### Your task
Repeat the data in full. No line may differ from the original.

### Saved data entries
*** Block opens ***

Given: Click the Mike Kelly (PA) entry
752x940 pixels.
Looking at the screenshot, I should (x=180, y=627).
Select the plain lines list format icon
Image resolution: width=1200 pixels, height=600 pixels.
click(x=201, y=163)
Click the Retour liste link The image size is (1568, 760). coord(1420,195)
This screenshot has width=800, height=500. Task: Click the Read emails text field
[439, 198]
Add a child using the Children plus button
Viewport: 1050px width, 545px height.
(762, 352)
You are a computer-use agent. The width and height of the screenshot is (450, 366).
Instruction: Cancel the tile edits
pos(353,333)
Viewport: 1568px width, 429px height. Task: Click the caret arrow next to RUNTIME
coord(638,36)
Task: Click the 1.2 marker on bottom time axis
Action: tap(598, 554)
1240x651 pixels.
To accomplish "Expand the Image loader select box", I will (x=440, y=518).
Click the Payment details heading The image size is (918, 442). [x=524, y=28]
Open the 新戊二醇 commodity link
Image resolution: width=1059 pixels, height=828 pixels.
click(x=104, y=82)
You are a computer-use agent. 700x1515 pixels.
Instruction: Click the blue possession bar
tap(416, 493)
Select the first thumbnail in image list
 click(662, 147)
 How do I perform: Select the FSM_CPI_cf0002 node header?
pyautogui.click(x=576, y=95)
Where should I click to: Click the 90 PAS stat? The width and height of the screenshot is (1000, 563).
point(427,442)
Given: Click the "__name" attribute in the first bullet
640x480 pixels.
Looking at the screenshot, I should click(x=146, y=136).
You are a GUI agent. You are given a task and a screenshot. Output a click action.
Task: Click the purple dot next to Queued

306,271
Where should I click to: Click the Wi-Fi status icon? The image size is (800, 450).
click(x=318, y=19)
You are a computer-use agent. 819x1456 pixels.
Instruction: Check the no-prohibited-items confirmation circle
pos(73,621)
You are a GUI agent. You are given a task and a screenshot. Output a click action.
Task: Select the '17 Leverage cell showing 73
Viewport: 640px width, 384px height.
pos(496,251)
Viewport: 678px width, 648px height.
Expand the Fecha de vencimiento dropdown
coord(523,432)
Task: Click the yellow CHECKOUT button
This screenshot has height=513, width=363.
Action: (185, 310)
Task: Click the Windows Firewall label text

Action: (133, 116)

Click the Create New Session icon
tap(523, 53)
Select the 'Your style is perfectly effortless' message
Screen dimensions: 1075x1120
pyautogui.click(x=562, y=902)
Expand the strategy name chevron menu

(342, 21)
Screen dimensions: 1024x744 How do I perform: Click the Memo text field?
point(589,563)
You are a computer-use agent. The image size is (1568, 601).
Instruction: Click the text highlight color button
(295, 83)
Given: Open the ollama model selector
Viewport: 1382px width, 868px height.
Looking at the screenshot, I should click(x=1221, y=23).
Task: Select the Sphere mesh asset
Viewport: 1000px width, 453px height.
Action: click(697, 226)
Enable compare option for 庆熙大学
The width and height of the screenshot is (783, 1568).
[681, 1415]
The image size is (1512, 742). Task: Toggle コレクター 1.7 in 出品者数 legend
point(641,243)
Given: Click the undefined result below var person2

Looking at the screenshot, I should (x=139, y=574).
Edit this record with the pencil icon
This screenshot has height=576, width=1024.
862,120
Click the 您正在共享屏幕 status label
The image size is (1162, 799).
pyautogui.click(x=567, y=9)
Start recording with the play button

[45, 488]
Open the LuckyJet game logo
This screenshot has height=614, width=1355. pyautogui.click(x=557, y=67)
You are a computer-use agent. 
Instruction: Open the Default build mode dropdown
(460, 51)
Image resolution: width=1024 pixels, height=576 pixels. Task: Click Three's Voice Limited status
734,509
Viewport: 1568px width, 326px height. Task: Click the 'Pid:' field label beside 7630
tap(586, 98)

*** Block closes ***

### Response to the exercise
Given: Click the Mike Kelly (PA) entry
752x940 pixels.
Looking at the screenshot, I should (x=180, y=627).
Select the plain lines list format icon
Image resolution: width=1200 pixels, height=600 pixels.
click(x=201, y=163)
Click the Retour liste link The image size is (1568, 760). coord(1420,195)
This screenshot has width=800, height=500. Task: Click the Read emails text field
[439, 198]
Add a child using the Children plus button
Viewport: 1050px width, 545px height.
(762, 352)
You are a computer-use agent. The width and height of the screenshot is (450, 366).
Instruction: Cancel the tile edits
pos(353,333)
Viewport: 1568px width, 429px height. Task: Click the caret arrow next to RUNTIME
coord(638,36)
Task: Click the 1.2 marker on bottom time axis
Action: tap(598, 554)
1240x651 pixels.
To accomplish "Expand the Image loader select box", I will (x=440, y=518).
Click the Payment details heading The image size is (918, 442). [x=524, y=28]
Open the 新戊二醇 commodity link
Image resolution: width=1059 pixels, height=828 pixels.
click(x=104, y=82)
You are a computer-use agent. 700x1515 pixels.
Instruction: Click the blue possession bar
tap(416, 493)
Select the first thumbnail in image list
 click(662, 147)
 How do I perform: Select the FSM_CPI_cf0002 node header?
pyautogui.click(x=576, y=95)
Where should I click to: Click the 90 PAS stat? The width and height of the screenshot is (1000, 563).
point(427,442)
Given: Click the "__name" attribute in the first bullet
640x480 pixels.
Looking at the screenshot, I should click(x=146, y=136).
You are a GUI agent. You are given a task and a screenshot. Output a click action.
Task: Click the purple dot next to Queued

306,271
Where should I click to: Click the Wi-Fi status icon? The image size is (800, 450).
click(x=318, y=19)
You are a computer-use agent. 819x1456 pixels.
Instruction: Check the no-prohibited-items confirmation circle
pos(73,621)
You are a GUI agent. You are given a task and a screenshot. Output a click action.
Task: Select the '17 Leverage cell showing 73
Viewport: 640px width, 384px height.
pos(496,251)
Viewport: 678px width, 648px height.
Expand the Fecha de vencimiento dropdown
coord(523,432)
Task: Click the yellow CHECKOUT button
This screenshot has height=513, width=363.
Action: (185, 310)
Task: Click the Windows Firewall label text

Action: (133, 116)

Click the Create New Session icon
tap(523, 53)
Select the 'Your style is perfectly effortless' message
Screen dimensions: 1075x1120
pyautogui.click(x=562, y=902)
Expand the strategy name chevron menu

(342, 21)
Screen dimensions: 1024x744 How do I perform: Click the Memo text field?
point(589,563)
You are a computer-use agent. The image size is (1568, 601).
Instruction: Click the text highlight color button
(295, 83)
Given: Open the ollama model selector
Viewport: 1382px width, 868px height.
Looking at the screenshot, I should click(x=1221, y=23).
Task: Select the Sphere mesh asset
Viewport: 1000px width, 453px height.
Action: click(697, 226)
Enable compare option for 庆熙大学
The width and height of the screenshot is (783, 1568).
[681, 1415]
The image size is (1512, 742). Task: Toggle コレクター 1.7 in 出品者数 legend
point(641,243)
Given: Click the undefined result below var person2

Looking at the screenshot, I should (x=139, y=574).
Edit this record with the pencil icon
This screenshot has height=576, width=1024.
862,120
Click the 您正在共享屏幕 status label
The image size is (1162, 799).
pyautogui.click(x=567, y=9)
Start recording with the play button

[45, 488]
Open the LuckyJet game logo
This screenshot has height=614, width=1355. pyautogui.click(x=557, y=67)
You are a computer-use agent. 
Instruction: Open the Default build mode dropdown
(460, 51)
Image resolution: width=1024 pixels, height=576 pixels. Task: Click Three's Voice Limited status
734,509
Viewport: 1568px width, 326px height. Task: Click the 'Pid:' field label beside 7630
tap(586, 98)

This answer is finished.